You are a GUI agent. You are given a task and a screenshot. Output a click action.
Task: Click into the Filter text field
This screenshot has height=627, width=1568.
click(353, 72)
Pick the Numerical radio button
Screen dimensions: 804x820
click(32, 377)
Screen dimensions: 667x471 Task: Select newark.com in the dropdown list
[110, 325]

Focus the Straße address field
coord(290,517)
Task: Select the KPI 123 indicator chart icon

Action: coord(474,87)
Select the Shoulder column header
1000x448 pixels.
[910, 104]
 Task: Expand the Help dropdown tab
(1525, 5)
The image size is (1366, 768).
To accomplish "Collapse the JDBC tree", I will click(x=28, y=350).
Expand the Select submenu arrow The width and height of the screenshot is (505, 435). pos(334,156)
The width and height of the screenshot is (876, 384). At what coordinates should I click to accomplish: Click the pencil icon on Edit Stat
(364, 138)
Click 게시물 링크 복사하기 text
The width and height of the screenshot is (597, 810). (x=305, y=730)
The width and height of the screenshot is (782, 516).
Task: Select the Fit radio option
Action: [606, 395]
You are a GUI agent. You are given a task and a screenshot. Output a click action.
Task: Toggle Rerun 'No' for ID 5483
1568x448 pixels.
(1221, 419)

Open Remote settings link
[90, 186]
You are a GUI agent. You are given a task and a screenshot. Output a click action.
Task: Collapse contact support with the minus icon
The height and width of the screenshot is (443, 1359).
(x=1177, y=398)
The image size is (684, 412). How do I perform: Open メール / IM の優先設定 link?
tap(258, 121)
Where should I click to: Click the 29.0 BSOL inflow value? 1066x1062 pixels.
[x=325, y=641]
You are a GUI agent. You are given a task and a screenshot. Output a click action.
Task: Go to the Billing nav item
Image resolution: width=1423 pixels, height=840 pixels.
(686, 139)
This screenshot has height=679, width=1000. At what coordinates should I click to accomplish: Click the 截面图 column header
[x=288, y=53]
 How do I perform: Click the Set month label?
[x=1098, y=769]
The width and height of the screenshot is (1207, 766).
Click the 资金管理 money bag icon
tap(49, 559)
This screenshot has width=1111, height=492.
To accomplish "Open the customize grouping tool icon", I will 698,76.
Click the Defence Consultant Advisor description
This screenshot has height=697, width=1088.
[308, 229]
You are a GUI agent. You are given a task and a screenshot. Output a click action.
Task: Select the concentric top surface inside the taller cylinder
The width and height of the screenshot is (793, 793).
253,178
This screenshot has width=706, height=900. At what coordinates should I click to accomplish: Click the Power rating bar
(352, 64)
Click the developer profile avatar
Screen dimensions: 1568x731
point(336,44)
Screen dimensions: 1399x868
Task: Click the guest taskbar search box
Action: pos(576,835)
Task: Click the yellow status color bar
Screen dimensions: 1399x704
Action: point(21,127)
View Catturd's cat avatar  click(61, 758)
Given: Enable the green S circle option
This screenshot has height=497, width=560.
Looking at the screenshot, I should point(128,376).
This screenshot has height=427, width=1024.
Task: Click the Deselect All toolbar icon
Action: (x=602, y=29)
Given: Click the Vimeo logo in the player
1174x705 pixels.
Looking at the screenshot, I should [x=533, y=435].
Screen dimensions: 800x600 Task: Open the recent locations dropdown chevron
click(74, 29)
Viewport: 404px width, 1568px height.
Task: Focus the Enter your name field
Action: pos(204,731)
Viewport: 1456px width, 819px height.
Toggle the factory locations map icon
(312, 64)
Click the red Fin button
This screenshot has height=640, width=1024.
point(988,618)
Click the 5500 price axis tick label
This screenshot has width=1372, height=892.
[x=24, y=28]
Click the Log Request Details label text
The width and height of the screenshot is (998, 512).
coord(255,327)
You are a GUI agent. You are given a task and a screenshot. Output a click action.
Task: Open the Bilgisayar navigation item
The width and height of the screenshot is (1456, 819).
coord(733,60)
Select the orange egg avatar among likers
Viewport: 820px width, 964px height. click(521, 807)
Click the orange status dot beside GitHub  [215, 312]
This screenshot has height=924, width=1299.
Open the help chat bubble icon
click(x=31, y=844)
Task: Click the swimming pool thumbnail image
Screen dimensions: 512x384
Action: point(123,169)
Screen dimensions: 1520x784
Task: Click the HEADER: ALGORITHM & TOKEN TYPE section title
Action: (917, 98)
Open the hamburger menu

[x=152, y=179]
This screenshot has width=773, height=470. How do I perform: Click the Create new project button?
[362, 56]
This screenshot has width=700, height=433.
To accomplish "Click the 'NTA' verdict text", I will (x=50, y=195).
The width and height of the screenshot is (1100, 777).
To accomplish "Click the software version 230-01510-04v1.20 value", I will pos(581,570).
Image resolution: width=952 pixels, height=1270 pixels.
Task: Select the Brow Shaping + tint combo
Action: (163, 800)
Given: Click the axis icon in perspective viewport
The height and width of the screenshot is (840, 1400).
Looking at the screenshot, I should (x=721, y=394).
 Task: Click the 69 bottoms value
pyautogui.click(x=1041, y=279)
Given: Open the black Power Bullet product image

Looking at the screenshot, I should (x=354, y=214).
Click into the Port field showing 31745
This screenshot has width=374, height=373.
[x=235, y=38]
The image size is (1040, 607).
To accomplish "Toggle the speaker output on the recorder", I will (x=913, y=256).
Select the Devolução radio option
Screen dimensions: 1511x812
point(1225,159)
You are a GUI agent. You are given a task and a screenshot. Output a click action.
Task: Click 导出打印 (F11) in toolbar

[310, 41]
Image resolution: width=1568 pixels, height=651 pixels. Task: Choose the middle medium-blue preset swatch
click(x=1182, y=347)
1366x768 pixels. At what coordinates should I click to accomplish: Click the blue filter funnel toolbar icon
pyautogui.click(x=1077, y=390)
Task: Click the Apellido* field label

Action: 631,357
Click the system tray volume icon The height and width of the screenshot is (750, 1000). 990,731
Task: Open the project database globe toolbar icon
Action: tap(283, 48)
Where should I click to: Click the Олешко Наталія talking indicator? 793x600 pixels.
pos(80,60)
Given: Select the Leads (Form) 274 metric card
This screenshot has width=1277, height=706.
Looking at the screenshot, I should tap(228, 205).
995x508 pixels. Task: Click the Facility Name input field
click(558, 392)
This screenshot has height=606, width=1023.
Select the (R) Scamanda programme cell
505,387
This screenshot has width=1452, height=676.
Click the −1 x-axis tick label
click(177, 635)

> _The problem_: Reproduce word for word the rows above, from the line with "Screen dimensions: 667x471" to the line with "Action: [606, 395]", including both of those lines.

> _Solution for this exercise_:
Screen dimensions: 667x471 Task: Select newark.com in the dropdown list
[110, 325]

Focus the Straße address field
coord(290,517)
Task: Select the KPI 123 indicator chart icon

Action: coord(474,87)
Select the Shoulder column header
1000x448 pixels.
[910, 104]
 Task: Expand the Help dropdown tab
(1525, 5)
The image size is (1366, 768).
To accomplish "Collapse the JDBC tree", I will click(x=28, y=350).
Expand the Select submenu arrow The width and height of the screenshot is (505, 435). pos(334,156)
The width and height of the screenshot is (876, 384). At what coordinates should I click to accomplish: Click the pencil icon on Edit Stat
(364, 138)
Click 게시물 링크 복사하기 text
The width and height of the screenshot is (597, 810). (x=305, y=730)
The width and height of the screenshot is (782, 516).
Task: Select the Fit radio option
Action: [606, 395]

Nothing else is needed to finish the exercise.